A visitor from another planet might wonder, after a few hours of observation, whether modern earthlings are capable of seeing each other at all.

By that, I don’t mean actually seeing the people around them. We seldom actually smack into each other on the street. But when it comes to really seeing the value that exists within each person, it seems as if many see as if they were wearing football helmets backwards.

Not that we’re not trying to be seen.

By last count, people watch more than 6 billion hours of video each month on Youtube.
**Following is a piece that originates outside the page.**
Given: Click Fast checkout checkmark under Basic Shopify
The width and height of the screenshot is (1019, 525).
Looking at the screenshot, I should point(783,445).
As the site itself notes, this is the equivalent of an hour of video for every man, woman and child on earth.

These range from serious lectures and instruction to an endless array of films featuring people trying to ingest large amounts of cinnamon, pulling pranks on one another or, in what may be the saddest commentary on what society values, showing themselves in various states of undress and asking viewers for opinions as to how they look.
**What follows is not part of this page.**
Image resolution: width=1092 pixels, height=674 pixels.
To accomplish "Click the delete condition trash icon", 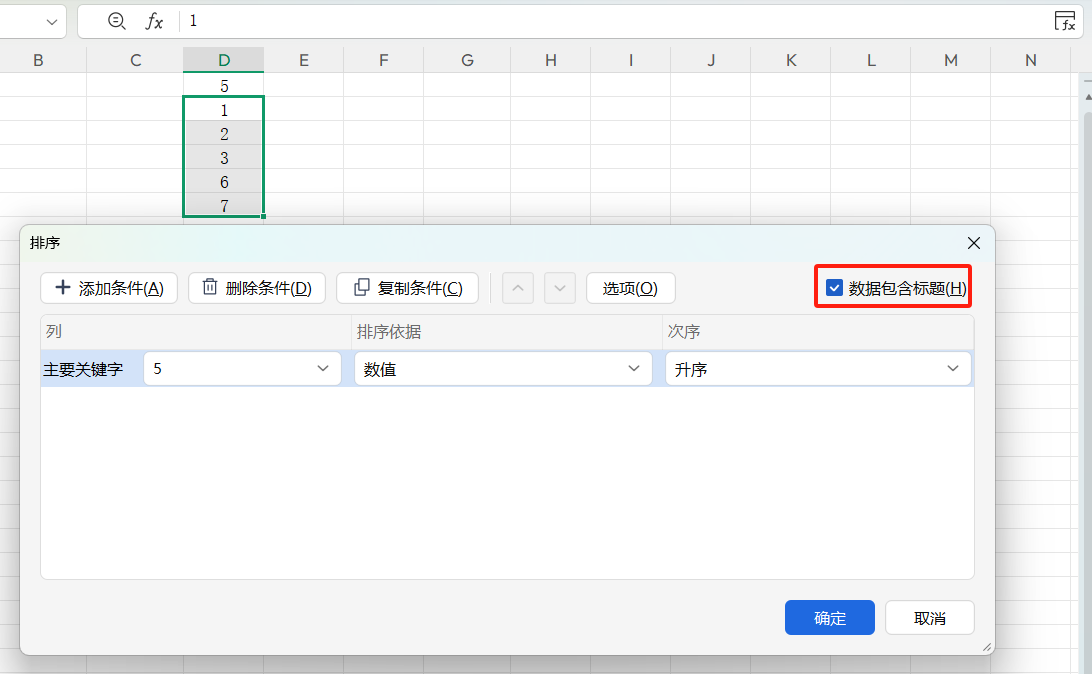I will pos(211,287).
Each minute, 100 hours of new video are loaded onto the site, and most is not worth watching.

Facebook and other social media sites are filled with regular reports of what people eat, think, see or imagine, along with “selfies” taken with cell phone cameras.
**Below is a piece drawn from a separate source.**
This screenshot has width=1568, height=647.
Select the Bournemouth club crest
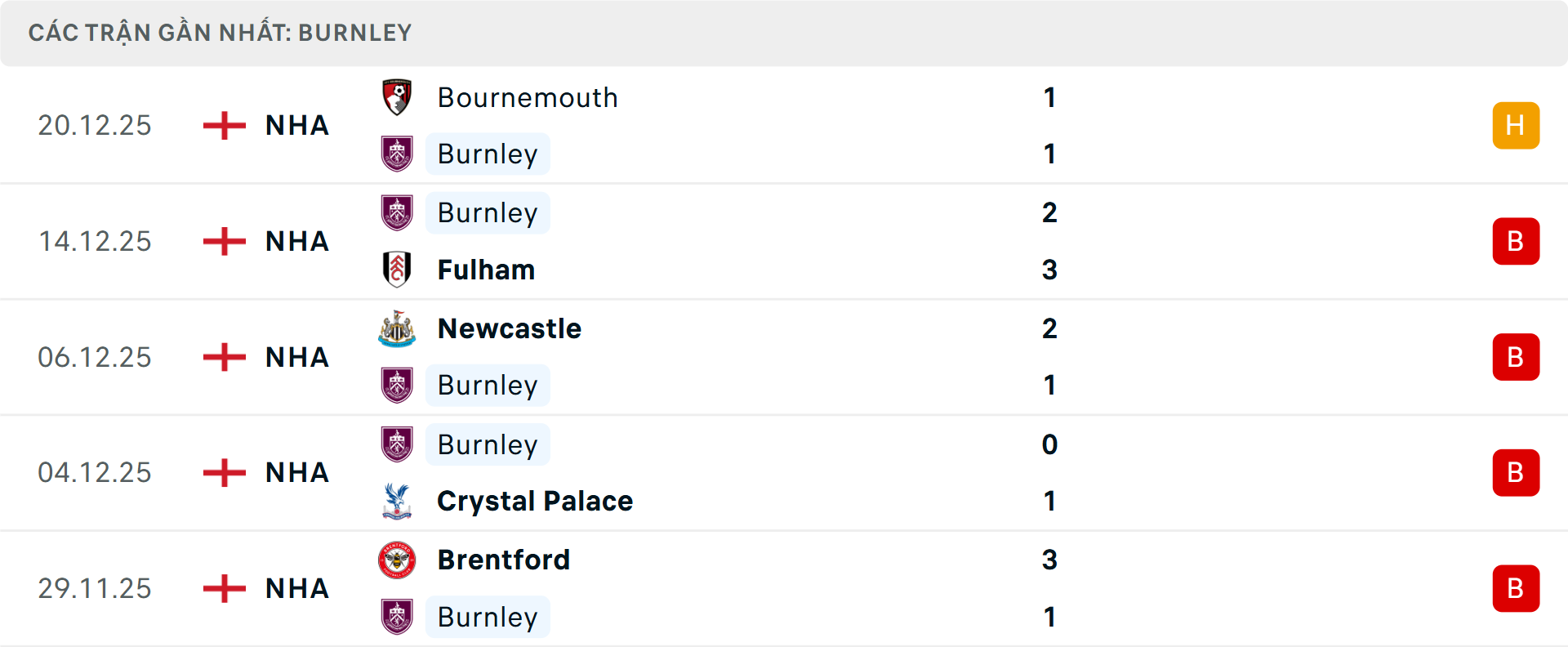398,96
Old-fashioned commercial television, meanwhile, is riddled with profanity, explicit references to private body parts and the depiction of young girls, in particular, as sex objects. Motion pictures offer much the same. Even decent story lines often contain an underlying ethic of gratification, indulgence and materialism.

Hollywood can’t even make a film about the Biblical Noah without having it revolve around notions of environmentalism and vegetarianism — which may have merit in the proper context but represent modern fashion more than biblical warnings about evil.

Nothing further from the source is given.